Questions on Nix as dev platform for HPCs

I don’t have the answer, by no means an HPC expert, but it is a very strange coincidence you ask this at this time.
Just a week ago I strumbled onto the following European project EESSI, European Environment for Scientific Software Installations https://www.eessi-hpc.com/

The European Environment for Scientific Software Installations (EESSI, pronounced as “easy“) is a brand new collaboration between different European HPC sites & industry partners, with the common goal to set up a shared repository of scientific software installations that can be used on a variety of systems, regardless of which flavor/version of Linux distribution or processor architecture is used, or whether it’s a full size HPC cluster, a cloud environment or a personal workstation.
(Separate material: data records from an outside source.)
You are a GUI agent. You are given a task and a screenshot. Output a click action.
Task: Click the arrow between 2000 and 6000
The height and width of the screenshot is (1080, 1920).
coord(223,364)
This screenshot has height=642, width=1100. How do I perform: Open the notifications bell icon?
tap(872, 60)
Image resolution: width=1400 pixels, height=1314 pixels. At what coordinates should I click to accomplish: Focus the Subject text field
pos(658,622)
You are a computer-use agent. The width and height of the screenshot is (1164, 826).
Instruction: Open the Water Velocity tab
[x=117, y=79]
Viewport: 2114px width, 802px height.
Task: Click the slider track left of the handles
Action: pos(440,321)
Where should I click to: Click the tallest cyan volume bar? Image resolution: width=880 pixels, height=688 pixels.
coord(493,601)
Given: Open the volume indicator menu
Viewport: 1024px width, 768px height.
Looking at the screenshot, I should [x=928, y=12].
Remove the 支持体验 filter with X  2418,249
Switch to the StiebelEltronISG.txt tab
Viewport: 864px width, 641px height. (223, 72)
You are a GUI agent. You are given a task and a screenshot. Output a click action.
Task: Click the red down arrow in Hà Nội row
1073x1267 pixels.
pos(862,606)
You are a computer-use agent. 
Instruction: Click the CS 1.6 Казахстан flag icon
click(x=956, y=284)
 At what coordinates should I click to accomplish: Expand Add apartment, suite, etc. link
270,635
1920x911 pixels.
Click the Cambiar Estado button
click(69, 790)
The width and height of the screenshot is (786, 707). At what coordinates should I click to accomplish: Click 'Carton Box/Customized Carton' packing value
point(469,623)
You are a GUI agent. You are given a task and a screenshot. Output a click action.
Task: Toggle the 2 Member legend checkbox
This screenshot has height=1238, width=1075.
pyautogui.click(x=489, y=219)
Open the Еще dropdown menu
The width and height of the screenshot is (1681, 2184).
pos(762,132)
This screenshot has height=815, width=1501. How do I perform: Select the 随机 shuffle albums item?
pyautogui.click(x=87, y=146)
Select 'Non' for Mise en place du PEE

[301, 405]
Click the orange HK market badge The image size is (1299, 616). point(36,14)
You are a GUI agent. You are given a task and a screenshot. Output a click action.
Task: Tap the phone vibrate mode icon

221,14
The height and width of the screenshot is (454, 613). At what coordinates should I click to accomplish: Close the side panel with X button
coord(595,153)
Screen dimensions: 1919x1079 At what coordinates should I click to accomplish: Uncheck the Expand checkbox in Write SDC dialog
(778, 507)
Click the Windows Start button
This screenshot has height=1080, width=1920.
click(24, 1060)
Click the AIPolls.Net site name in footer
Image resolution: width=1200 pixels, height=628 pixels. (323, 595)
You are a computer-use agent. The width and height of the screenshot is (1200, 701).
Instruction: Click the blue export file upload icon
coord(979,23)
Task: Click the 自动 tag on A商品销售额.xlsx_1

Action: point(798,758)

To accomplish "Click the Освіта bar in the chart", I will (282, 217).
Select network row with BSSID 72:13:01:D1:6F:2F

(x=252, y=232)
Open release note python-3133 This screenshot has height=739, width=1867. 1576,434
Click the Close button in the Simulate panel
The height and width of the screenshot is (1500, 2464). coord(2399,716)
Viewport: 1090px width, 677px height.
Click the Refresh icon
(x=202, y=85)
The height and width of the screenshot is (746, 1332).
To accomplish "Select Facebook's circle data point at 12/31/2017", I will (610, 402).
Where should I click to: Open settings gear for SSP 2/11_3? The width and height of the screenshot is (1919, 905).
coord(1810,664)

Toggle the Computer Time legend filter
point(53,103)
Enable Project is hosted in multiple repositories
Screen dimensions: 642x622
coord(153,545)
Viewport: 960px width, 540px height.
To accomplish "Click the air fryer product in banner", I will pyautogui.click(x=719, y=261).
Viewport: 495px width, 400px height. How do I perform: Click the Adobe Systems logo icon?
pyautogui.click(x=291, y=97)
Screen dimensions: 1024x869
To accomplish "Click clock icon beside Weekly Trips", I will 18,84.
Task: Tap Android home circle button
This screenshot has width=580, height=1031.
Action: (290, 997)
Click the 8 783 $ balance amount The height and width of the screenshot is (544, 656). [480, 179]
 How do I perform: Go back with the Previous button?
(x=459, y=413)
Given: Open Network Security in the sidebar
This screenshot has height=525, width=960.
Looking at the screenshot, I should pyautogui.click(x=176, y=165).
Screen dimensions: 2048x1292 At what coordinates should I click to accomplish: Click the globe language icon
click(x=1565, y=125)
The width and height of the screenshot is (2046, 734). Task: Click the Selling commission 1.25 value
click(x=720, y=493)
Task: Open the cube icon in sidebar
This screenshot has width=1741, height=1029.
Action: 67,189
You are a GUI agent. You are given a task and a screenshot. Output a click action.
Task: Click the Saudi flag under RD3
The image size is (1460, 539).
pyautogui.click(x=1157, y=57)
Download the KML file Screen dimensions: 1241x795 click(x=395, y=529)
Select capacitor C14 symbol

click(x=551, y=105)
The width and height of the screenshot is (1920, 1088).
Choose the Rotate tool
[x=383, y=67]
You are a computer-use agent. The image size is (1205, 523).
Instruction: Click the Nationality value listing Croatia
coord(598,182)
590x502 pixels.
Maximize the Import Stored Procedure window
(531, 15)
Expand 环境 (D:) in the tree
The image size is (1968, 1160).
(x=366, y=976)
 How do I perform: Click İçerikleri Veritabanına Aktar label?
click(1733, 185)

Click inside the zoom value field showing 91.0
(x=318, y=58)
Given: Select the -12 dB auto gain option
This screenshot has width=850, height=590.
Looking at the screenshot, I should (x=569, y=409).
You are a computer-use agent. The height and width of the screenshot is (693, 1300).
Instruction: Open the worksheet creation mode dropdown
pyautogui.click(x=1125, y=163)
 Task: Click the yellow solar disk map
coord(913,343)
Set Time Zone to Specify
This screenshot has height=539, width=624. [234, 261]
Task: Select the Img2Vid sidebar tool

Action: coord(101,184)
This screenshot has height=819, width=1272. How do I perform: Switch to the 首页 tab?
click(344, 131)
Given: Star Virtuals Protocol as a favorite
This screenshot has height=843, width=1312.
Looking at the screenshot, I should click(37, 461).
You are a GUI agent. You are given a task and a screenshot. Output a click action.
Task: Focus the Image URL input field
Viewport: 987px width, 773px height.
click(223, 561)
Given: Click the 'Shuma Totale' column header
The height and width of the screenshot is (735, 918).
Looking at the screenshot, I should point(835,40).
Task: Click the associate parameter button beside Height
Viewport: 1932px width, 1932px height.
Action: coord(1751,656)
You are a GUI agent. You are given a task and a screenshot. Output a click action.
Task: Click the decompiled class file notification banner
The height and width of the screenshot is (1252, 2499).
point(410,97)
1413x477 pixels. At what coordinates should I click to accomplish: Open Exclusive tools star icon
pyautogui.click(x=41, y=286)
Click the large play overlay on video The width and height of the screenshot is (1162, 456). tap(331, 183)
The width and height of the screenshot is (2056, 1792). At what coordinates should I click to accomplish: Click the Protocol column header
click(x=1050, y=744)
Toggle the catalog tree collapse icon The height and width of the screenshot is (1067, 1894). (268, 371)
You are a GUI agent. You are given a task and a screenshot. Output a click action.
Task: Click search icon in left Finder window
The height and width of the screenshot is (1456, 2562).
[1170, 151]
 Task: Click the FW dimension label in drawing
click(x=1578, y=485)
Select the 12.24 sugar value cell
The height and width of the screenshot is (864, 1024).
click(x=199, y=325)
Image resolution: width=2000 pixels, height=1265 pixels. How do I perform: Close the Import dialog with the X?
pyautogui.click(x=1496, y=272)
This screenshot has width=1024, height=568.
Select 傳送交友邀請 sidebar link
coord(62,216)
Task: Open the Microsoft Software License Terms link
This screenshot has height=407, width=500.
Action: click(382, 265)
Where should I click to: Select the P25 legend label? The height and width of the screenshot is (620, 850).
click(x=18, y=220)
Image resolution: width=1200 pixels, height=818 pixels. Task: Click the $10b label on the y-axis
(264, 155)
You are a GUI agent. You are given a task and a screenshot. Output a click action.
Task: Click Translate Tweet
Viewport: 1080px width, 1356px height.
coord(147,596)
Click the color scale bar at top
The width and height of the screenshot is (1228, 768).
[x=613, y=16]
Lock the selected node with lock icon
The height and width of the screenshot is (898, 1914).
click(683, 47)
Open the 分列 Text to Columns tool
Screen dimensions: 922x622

A nice read can be found here, https://onlinelibrary.wiley.com/doi/10.1002/spe.3075
In this article they mention Prefix Gentoo also, in use with Cern CVFMS which is mentioned here in discourse also, Distributing the Nix store with CVMFS+Nix? - #4 by siscia

At thirst I thougt the EESSI was trying to reinvent the wheel because Nix would be able to achieve just what they are searching for?
And just as @toraritte in the above discourse topic was thinking about Flox reading about the CFMFS file system, so was I thinking Flox (@limeytexan @bpiv400) might fit in nicely into the EESSI project wishing.
Turns out Nix is even mentioned as an potential option in the article:

Other potential options for the compatibility layer included Nix38 (and GNU Guix39 which is based on the Nix package manager), which had previously been evaluated for this purpose by Compute Canada,40 though they also currently use Gentoo Prefix (see Section 8.1 for more on the collaboration between EESSI and Compute Canada).

But Gentoo Prefix was choosen for the Compute Canada, it’s overview can be read overhere,
https://www.researchgate.net/publication/334778484_Providing_a_Unified_Software_Environment_for_Canada’s_National_Advanced_Computing_Centers

4.1

In general, Nix provides an environment that is internally consistent but is best developed using Nix itself, through tools such as nix-shell.
Such tools can only be used if the Nix store is writable, an impossibility with CVMFS. Attempting to use Nix in conjunction with other development tools using environment variables can be fragile at times. Moreover, the dependency of the hash on the whole installation recipe, instead of only the dependencies (as, for example, implemented in Spack [8]), causes the store path to change even
if a bug fix or security update needs to be applied, aggravating this problem. We must note however, that some clusters in Compute Canada provide Nix with a writable Nix store, which is completely separate from the software stack described here.

There’s also a talk about the Compute Canada endeavour on YT, https://www.youtube.com/watch?v=n6rqjf3dmI4

By providing the above info I hope that follow up answers on your question can also take this info in account. I for one would be very interested why using Nix in their attempt was no success, and if the more experienced community members or the NixOS foundation could be beneficial in trying to get it working for them? Assuming they still want to try to use Nix though.